M. Marx: Supposons que la Commission des droits de la personne rende des décisions aujourd'hui et que vous deviez changer cela pour demain matin, si c'était une décision exécutoire, qu'est-ce que vous feriez? Est-ce que cela va prendre encore deux ans avant qu'on fasse le changement? Qu'est-ce qu'on a fait au fédéral, au Service correctionnel, quand il y a eu une décision de la Commission canadienne des droits de la personne? Il a donné suite à cette décision en ce qui concerne les femmes et, maintenant, les femmes sont sur un pied d'égalité avec les hommes.

M. Gosselin: Évidemment, si on abolissait immédiatement les normes relatives au poids et à la grandeur, sans substituer quoi que ce soit, cela présenterait des dangers énormes parce qu'à ce moment-là on serait obligé d'accepter tout candidat à la fonction policière. J'ai rencontré d'ailleurs, au cours de cette étude, les représentants de l'Association des chefs de police du Québec, de la Sûreté du Québec et du service de police de la Communauté urbaine de Montréal pour m'enquérir de la situation dans laquelle seraient les corps policiers advenant qu'on abolisse immédiatement les normes relatives à la taille et au poids. Cela les placerait dans une très mauvaise situation parce qu'à ce moment-là une personne qui mesurerait quatre pieds pourrait se présenter à l'examen ou postuler et être embauchée. Je pense qu'il faut certaines normes, que la personne qui sera policier, qui sera appelée à conduire un véhicule, puisse avoir tout au moins les jambes assez longues pour atteindre les pédales du véhicule.

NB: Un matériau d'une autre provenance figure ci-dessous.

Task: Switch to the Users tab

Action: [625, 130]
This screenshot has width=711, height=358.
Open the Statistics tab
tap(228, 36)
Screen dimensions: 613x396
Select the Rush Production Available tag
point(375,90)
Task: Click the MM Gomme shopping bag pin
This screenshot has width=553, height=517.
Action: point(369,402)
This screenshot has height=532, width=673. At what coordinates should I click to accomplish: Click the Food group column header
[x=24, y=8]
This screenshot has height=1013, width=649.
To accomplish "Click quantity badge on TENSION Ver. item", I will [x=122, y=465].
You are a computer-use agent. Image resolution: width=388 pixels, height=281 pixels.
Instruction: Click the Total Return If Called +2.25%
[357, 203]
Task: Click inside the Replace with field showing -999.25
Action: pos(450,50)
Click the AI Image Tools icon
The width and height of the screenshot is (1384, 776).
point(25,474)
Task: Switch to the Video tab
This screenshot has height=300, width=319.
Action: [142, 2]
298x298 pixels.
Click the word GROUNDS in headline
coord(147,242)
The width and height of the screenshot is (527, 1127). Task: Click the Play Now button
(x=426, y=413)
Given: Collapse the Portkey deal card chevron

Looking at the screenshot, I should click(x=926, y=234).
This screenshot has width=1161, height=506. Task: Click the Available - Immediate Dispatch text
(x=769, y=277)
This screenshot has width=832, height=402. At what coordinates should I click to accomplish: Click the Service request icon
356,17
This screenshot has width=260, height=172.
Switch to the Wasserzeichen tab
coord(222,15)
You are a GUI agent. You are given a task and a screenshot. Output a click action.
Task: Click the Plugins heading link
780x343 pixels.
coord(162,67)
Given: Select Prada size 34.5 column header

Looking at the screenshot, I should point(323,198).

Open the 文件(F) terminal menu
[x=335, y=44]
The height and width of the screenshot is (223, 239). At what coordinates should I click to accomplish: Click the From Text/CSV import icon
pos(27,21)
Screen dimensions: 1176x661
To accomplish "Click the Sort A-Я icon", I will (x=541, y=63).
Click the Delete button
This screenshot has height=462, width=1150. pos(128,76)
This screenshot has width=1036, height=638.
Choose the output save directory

Je pense que nous sommes dans la bonne voie. Ce sont des experts. Nous n'avons pas, à la commission, des spécialistes pour décrire de tels tests. Je pense qu'on a choisi la bonne voie en ayant recours à des spécialistes en la matière. Il y a eu des retards, évidemment, mais nous croyons que cela se terminera vers la fin de l'été, au mois d'août ou au début de septembre, si bien qu'à l'automne on aura des normes qui pourront être maintenues par les tribunaux.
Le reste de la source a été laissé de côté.